== Work item ==
Upon reaching the line that contains "The height and" in the records below, begin repeating every line exactly through the last one, skipping pictures.

==== Record excerpts

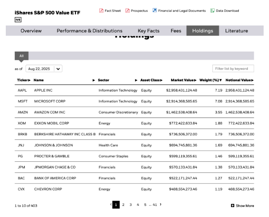This screenshot has height=217, width=269.
Task: Click the Financial and Legal Documents icon
Action: tap(155, 11)
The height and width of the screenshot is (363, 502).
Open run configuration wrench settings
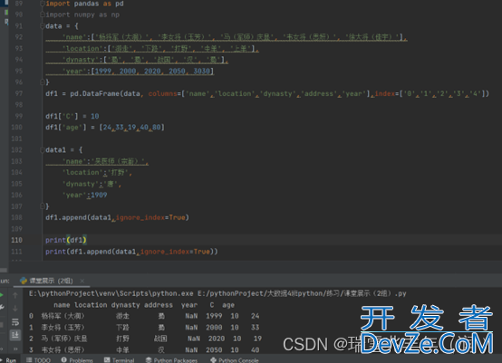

========

== Reply to the task ==
The height and width of the screenshot is (363, 502).
Open run configuration wrench settings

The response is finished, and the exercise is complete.